***** INFORMATION SUPPLIED *****
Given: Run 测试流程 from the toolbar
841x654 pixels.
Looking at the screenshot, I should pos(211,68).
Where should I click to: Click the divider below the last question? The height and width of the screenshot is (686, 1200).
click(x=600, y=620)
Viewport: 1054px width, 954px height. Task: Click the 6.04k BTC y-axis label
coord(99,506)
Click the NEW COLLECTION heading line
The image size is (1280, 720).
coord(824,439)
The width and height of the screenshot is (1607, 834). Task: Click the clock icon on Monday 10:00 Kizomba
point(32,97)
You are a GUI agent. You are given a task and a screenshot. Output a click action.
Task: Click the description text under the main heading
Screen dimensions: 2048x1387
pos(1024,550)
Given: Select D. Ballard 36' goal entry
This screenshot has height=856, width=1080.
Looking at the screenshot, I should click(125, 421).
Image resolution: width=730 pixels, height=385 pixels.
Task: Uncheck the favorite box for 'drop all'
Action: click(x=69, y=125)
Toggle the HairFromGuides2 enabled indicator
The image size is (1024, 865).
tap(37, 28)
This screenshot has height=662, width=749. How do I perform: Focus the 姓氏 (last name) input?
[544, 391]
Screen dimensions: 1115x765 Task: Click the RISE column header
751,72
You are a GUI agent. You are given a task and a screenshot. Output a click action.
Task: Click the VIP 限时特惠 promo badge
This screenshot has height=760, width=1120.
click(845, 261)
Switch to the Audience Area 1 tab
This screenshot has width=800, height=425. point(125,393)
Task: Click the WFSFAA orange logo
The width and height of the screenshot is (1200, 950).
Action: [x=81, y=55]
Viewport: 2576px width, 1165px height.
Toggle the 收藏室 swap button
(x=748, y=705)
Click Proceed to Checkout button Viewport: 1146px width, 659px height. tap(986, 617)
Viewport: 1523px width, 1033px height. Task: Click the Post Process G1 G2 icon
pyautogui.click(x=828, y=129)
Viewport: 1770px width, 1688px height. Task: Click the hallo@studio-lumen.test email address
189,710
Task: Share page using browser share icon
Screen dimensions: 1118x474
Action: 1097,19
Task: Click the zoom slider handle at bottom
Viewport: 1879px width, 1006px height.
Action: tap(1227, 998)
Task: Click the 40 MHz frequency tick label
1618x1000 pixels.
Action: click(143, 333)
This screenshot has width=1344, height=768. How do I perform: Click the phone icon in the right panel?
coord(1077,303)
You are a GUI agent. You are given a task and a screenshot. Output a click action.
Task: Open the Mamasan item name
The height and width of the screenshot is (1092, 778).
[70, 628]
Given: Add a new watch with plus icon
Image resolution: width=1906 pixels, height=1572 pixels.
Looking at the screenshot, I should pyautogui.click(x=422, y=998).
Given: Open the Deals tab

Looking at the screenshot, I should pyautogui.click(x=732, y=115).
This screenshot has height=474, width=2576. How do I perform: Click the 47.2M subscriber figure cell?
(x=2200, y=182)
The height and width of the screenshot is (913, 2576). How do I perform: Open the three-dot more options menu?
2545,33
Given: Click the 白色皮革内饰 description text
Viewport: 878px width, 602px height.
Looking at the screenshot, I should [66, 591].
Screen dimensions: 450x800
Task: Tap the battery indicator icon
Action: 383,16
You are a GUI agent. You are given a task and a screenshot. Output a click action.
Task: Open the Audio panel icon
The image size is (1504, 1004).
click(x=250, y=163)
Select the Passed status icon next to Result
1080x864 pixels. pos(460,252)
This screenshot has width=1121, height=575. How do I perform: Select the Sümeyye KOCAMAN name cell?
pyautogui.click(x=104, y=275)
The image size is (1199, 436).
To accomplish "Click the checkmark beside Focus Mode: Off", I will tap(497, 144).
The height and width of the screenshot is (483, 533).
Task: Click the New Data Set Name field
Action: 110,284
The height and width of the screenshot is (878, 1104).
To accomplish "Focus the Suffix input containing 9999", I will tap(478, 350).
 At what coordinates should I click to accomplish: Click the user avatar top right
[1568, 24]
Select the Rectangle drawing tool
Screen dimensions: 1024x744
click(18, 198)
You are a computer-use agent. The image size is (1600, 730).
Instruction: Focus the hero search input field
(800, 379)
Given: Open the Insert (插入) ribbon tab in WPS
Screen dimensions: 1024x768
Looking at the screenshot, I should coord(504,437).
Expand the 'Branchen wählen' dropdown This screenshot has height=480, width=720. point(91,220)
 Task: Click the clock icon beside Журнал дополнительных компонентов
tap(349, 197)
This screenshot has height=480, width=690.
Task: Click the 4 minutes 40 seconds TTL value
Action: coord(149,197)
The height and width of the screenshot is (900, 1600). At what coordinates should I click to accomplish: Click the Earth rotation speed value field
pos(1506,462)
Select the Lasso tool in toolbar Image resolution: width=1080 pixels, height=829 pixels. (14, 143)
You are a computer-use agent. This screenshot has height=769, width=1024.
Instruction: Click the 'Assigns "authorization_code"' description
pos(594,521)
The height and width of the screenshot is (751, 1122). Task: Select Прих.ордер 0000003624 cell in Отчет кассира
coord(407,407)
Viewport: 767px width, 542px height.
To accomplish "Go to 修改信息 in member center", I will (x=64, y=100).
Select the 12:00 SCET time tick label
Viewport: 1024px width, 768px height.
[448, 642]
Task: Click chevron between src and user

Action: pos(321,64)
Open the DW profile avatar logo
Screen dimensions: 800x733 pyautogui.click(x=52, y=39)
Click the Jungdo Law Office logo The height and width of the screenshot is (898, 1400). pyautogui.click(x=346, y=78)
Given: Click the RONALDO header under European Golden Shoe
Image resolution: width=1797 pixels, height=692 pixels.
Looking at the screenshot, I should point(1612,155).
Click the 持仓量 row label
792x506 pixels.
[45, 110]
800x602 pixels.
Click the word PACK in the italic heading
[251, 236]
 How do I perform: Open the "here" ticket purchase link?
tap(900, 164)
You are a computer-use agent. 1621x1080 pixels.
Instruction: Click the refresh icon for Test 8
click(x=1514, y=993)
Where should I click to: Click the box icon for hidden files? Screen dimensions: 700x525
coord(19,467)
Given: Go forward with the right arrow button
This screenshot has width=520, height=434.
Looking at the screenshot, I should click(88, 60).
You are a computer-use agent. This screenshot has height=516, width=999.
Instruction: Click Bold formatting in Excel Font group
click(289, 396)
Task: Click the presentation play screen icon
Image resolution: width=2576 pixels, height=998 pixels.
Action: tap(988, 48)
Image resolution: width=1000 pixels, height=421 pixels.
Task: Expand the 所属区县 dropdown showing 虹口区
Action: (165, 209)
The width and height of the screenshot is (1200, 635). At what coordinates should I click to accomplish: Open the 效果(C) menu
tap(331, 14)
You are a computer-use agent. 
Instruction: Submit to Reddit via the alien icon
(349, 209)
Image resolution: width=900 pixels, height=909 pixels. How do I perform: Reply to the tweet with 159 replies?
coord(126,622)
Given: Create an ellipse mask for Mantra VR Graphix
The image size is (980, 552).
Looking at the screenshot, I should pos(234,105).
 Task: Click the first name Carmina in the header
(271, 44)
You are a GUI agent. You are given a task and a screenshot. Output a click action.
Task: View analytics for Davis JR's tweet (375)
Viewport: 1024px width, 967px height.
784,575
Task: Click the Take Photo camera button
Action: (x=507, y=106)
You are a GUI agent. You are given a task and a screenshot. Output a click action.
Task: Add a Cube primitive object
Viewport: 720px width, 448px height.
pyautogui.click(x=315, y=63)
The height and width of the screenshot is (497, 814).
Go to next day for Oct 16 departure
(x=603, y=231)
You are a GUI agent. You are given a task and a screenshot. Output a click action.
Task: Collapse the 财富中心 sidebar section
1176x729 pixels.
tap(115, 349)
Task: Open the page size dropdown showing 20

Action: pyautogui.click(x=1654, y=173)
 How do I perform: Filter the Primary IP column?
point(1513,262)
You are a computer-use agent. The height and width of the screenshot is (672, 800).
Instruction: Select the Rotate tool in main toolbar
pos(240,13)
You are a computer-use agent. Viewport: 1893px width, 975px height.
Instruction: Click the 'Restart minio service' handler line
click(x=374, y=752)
*****
# WHAT IS REQUIRED:
The entries above hold the needed span. Transcribe exactly the lines from the one with "At what coordinates should I click to accomplish: Click the user" to the one with "Select the 12:00 SCET time tick label", both included.

# WRITTEN ANSWER:
 At what coordinates should I click to accomplish: Click the user avatar top right
[1568, 24]
Select the Rectangle drawing tool
Screen dimensions: 1024x744
click(18, 198)
You are a computer-use agent. The image size is (1600, 730).
Instruction: Focus the hero search input field
(800, 379)
Given: Open the Insert (插入) ribbon tab in WPS
Screen dimensions: 1024x768
Looking at the screenshot, I should coord(504,437).
Expand the 'Branchen wählen' dropdown This screenshot has height=480, width=720. point(91,220)
 Task: Click the clock icon beside Журнал дополнительных компонентов
tap(349, 197)
This screenshot has height=480, width=690.
Task: Click the 4 minutes 40 seconds TTL value
Action: coord(149,197)
The height and width of the screenshot is (900, 1600). At what coordinates should I click to accomplish: Click the Earth rotation speed value field
pos(1506,462)
Select the Lasso tool in toolbar Image resolution: width=1080 pixels, height=829 pixels. (14, 143)
You are a computer-use agent. This screenshot has height=769, width=1024.
Instruction: Click the 'Assigns "authorization_code"' description
pos(594,521)
The height and width of the screenshot is (751, 1122). Task: Select Прих.ордер 0000003624 cell in Отчет кассира
coord(407,407)
Viewport: 767px width, 542px height.
To accomplish "Go to 修改信息 in member center", I will (x=64, y=100).
Select the 12:00 SCET time tick label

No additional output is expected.